(Given data Opens)

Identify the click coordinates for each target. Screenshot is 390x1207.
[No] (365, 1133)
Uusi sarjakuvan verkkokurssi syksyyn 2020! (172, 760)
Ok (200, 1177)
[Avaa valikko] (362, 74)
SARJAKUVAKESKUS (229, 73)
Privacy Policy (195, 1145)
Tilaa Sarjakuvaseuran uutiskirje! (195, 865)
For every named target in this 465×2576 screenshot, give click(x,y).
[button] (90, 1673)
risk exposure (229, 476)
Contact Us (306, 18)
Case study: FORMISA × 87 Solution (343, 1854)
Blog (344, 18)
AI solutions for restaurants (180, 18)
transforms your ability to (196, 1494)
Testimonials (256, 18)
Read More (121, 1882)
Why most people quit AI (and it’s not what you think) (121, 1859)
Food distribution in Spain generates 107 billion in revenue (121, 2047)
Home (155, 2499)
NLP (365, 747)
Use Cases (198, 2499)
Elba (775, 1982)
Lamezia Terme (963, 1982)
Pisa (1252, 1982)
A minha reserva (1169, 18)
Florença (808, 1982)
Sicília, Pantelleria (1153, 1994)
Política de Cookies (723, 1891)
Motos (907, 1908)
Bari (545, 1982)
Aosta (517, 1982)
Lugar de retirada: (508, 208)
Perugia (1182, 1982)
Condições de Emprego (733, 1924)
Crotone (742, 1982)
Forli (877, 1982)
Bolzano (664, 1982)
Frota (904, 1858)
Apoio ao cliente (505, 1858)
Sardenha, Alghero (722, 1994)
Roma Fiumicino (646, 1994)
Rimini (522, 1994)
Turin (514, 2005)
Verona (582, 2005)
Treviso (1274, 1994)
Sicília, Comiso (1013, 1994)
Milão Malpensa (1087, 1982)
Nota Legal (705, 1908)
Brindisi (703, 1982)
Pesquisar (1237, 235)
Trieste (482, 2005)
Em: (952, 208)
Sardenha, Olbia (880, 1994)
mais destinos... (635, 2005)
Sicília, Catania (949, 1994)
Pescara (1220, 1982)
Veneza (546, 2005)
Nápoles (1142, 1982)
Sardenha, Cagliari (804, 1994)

(Given data Closes)

* **Task instructions**
Repeat the listing in full, keeping every line exactly as it is.

* **Exercise answer**
Identify the click coordinates for each target. Screenshot is 390x1207.
[No] (365, 1133)
Uusi sarjakuvan verkkokurssi syksyyn 2020! (172, 760)
Ok (200, 1177)
[Avaa valikko] (362, 74)
SARJAKUVAKESKUS (229, 73)
Privacy Policy (195, 1145)
Tilaa Sarjakuvaseuran uutiskirje! (195, 865)
For every named target in this 465×2576 screenshot, give click(x,y).
[button] (90, 1673)
risk exposure (229, 476)
Contact Us (306, 18)
Case study: FORMISA × 87 Solution (343, 1854)
Blog (344, 18)
AI solutions for restaurants (180, 18)
transforms your ability to (196, 1494)
Testimonials (256, 18)
Read More (121, 1882)
Why most people quit AI (and it’s not what you think) (121, 1859)
Food distribution in Spain generates 107 billion in revenue (121, 2047)
Home (155, 2499)
NLP (365, 747)
Use Cases (198, 2499)
Elba (775, 1982)
Lamezia Terme (963, 1982)
Pisa (1252, 1982)
A minha reserva (1169, 18)
Florença (808, 1982)
Sicília, Pantelleria (1153, 1994)
Política de Cookies (723, 1891)
Motos (907, 1908)
Bari (545, 1982)
Aosta (517, 1982)
Lugar de retirada: (508, 208)
Perugia (1182, 1982)
Condições de Emprego (733, 1924)
Crotone (742, 1982)
Forli (877, 1982)
Bolzano (664, 1982)
Frota (904, 1858)
Apoio ao cliente (505, 1858)
Sardenha, Alghero (722, 1994)
Roma Fiumicino (646, 1994)
Rimini (522, 1994)
Turin (514, 2005)
Verona (582, 2005)
Treviso (1274, 1994)
Sicília, Comiso (1013, 1994)
Milão Malpensa (1087, 1982)
Nota Legal (705, 1908)
Brindisi (703, 1982)
Pesquisar (1237, 235)
Trieste (482, 2005)
Em: (952, 208)
Sardenha, Olbia (880, 1994)
mais destinos... (635, 2005)
Sicília, Catania (949, 1994)
Pescara (1220, 1982)
Veneza (546, 2005)
Nápoles (1142, 1982)
Sardenha, Cagliari (804, 1994)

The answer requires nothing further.